Concerns over false claims
“I generally strongly agree, but I am worried about the possibility of false accusations.”
“The doctor who does sexual misconduct needs to be investigated and punished if charged. But this is a very grey area because doctors do cervical screening tests and pelvic examination and breast examination, so some patients may accuse the doctor of sexual misconduct for financial gain and compensation.”
“There are known cases where the professional is innocent but cannot prove it. This policy will affect the professional’s reputation forever.”
Opposed
“AHPRA is not a Court of law, or is it? Does the same apply to other professions like Law Society?”
“I strongly believe that allegations of sexual misconduct must be established by clear and convincing evidence; otherwise, there is a significant risk of serious harm to a clinician’s professional reputation and personal life.”
“If AHPRA allows them to continue practicing, then they must feel they are safe. If AHPRA doesn’t impose long term restrictions, then publicly shaming them after their time is served and AHPRA doesn’t feel they are a risk is nastiness. Why return them to practice if you feel there is ongoing risk?”
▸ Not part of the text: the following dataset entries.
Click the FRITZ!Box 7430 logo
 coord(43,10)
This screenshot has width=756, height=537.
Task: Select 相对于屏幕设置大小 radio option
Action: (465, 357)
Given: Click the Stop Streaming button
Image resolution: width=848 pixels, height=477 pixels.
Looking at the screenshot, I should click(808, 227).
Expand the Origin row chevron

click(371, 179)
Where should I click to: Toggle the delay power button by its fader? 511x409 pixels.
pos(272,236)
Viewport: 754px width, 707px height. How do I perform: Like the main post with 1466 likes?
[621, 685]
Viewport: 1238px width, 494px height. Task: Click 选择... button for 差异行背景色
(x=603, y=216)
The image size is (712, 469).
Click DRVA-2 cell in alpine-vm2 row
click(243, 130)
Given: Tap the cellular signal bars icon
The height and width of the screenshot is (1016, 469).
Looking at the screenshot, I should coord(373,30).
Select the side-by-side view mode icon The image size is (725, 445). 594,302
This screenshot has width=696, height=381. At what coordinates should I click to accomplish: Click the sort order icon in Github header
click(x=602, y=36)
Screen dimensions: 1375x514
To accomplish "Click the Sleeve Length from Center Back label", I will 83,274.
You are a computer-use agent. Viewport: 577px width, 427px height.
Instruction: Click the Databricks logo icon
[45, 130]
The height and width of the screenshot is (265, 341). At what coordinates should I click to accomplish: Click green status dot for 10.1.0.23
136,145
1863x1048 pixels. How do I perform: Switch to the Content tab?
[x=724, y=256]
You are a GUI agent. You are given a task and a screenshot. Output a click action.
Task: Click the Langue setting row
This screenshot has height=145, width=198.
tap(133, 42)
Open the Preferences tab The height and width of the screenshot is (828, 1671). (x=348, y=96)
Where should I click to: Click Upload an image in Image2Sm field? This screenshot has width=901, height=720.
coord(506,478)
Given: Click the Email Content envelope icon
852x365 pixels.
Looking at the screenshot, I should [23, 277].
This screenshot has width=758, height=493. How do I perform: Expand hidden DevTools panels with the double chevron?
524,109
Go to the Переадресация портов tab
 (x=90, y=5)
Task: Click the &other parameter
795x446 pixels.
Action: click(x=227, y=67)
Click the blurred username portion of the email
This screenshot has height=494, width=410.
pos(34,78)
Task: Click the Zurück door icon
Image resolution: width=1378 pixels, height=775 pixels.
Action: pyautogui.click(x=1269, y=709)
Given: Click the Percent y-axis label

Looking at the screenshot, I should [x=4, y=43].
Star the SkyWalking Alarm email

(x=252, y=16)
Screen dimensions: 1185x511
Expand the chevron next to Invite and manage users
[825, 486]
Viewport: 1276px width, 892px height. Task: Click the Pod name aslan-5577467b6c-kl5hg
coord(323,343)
“I have trust issues with the tribunal. These cases must be proven to a high level before any public shaming.”
“Probable very high rate of doctor suicide due to permanent, lifelong (and possibly even posthumous) public denigration, with no chance whatsoever of redeeming themselves in their lifetime. Even murderers, once sentence completed and after undergoing rehabilitation and re-assessment, are usually allowed to rejoin society in some way without permanent and very public humiliation which will prevent them from ever gaining any type of worthwhile ongoing employment, even outside medicine.”
“I think it will encourage mob mentality and feed in the current social dynamic of lodging a complaint if anything isn’t to your satisfaction.”